- [PROBLEM]
Reproduce word for word the passage of the forum thread below that runs between "I disagree that" and "submission, even desperation.", inclusive.

TEXT EXCERPT: Begin

# Question for BS?



## LeslieH (Apr 3, 2012)

How long till you allowed your WS to touch you again? A hand hold, anything? I know my confession is still very fresh (3 weeks), but I'm finding it very depressing to not be able to even touch him. When we were together we've gone longer without touching (3 months-business travel) but I've never craved it this badly. Every time we meet, I can't stop crying. I know that probably makes me less attractive. But I'm not looking for anything sexual, I just want to hold his hand. 

Sorry, not looking for sympathy but I'm just wondering how long? I know that it's not a good idea to just grab him, but I'm getting a bit delirious and really want to just do it.


----------



## calvin (Jan 7, 2012)

Was it a Ea or PA,to some it doesnt matter,to others it can be a huge difference,my WW had a EA,nothing physical but they did meet up in public places,lot of text,phone and an ex hs bf she found on fb.Circumstances matter.
_Posted via Mobile Device_


----------



## Will_Kane (Feb 26, 2012)

Did he say not to touch him? If not, just go for it. I doubt he'll get mad if you try to hold his hand.


----------



## Entropy3000 (May 11, 2011)

Hang in there Leslie. This is tough stuff.


----------



## Beowulf (Dec 7, 2011)

Leslie,

You think he's not touching you because he is disgusted by what you did. You think he's not touching you because he doesn't love you. You maybe think he's not touching you because he's trying to hurt you. None of that is true. As strange as this may sound, its not about you.

The reason he's not touching you is he is afraid. He is so very hurt right now. He feels like if he loses control, if he isn't concentrating all the time to control his feelings he will literally come apart at the seams. He knows if he touches you he will break down and lose his concentration. I know how he feels. I remember it.

It was weeks before I touched Morrigan again. I think it wasn't until after I had my mini breakdown that I really touched her and meant it. He's going to counseling with you. He's still talking to you. He's trying to work through this issue and reconcile with you. Stay strong and don't worry about breaking down and crying. He needs to know you are remorseful. He needs to see and know you are hurting like he is. It takes time.


----------



## Gabriel (May 10, 2011)

I disagree that your crying makes you less attractive. Crying makes men less attractive for sure. Crying also makes the betrayed less desirable. But crying from the WS shows their spouse they are truly hurting and remorseful for what they've done. I wouldn't be afraid to cry in front of your husband.

It's a complicated matter, for sure. But you might want to start by just resting your hand on his ankle or knee when you talk to him. Show complete submission, even desperation.

My W did this at times during the very early stages after DDay, and it showed me her door was open.


----------



## LeslieH (Apr 3, 2012)

thanks for the support guys

I am just so depressed right now. I can't sleep. I just think about what I've done to him. I'm kind of on this downward spiral. I started smoking again. I'm not drinking excessively but I am drinking a lot more consistently than I used to. I can't sleep. I was using work as a way to stay focused, but I can't even stay focused at work anymore. During my last session, my therapist had me go over what happened so I could see where my first misstep happened. Ever since then I keep replaying the affair in my mind and I just feel more and more terrible. I think it hurts so much because the last time I felt good was when I was with that person. I don't want that in my memory.

TEXT EXCERPT: End
DATASET EXTRACT: Begin

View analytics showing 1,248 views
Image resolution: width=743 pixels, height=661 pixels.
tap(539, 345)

DATASET EXTRACT: End
DATASET EXTRACT: Begin

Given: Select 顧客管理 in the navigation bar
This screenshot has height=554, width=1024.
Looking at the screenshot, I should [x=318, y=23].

DATASET EXTRACT: End

- [OUTPUT FOR THIS TASK]
I disagree that your crying makes you less attractive. Crying makes men less attractive for sure. Crying also makes the betrayed less desirable. But crying from the WS shows their spouse they are truly hurting and remorseful for what they've done. I wouldn't be afraid to cry in front of your husband.

It's a complicated matter, for sure. But you might want to start by just resting your hand on his ankle or knee when you talk to him. Show complete submission, even desperation.